UPDATE (7-18-06): Amanda has since posted a rebuttal that clarifies her position on RKB's article; and I hate to admit it, but I may have been more than a bit harsh on her originally. She sounds now a lot more openminded than I first figured, and she even made some legitimate points about how some women are forced into doing acts that they may not like..which I can't argue against. As much as she maddens me sometimes, she is usually more right than wrong..and I do respect that. So, she's back on the positive side of the wall here....though I'm figuring that she'll go off and say something to rile me up again...lol
3 comments:
Wow. What is happening to Amanda? She has really been disappointing me lately, and that hurts, because I considered her one of the most admirable sex-positive feminists. But, I also consider RKB one of the most admirable sex-positive feminists, and to see Amanda twist her words so obviously, and completely misrepresent her character, is confusing and infuriating.
You know, while some of these people are fighting about this issue, there's another one that we could REALLY, REALLY, REALLY be organizing about - how about giving ACTUAL FUCKING SUPPORT to the the accuser of the rape @ Duke University?! Or...whatever:-(!
First, to Amber:
To give Amanda her deserved props, she did come out today and clarify her feelings about RKB's article, and at the very least, she came out as much better and more understanding of Rachel than it seemed yesterday. Although she still sometimes maddens me with her "porn liberal one day, radfem the next" inconsistency, at least she is still a decent feminist progressive...and I will give her the benefit of the doubt. (Plus, she does make some legitimate points about women sometimes being forced against their will to give hummers; which I can't disagree with.)

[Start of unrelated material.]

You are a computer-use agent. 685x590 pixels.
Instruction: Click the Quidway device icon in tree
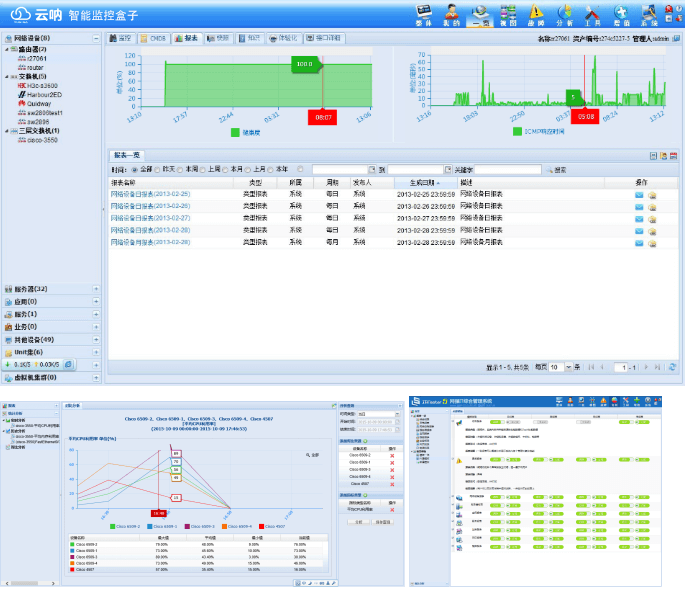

To Anon: What in heaven's name does the Duke rape case have to do with this??? If you are who I think it is, and you are simply attempting to bring your assault on the accuser on stage in this blog, then forget about it, because I still have your posts on moderation and can reject them at any time.
(BTW...I may decide to take out the Anonymous feature and require all posters to at least give their name and (if they wish) a link to their blog so that I can add it to my blogroll. I would much rather not deal witn no-name trolls.)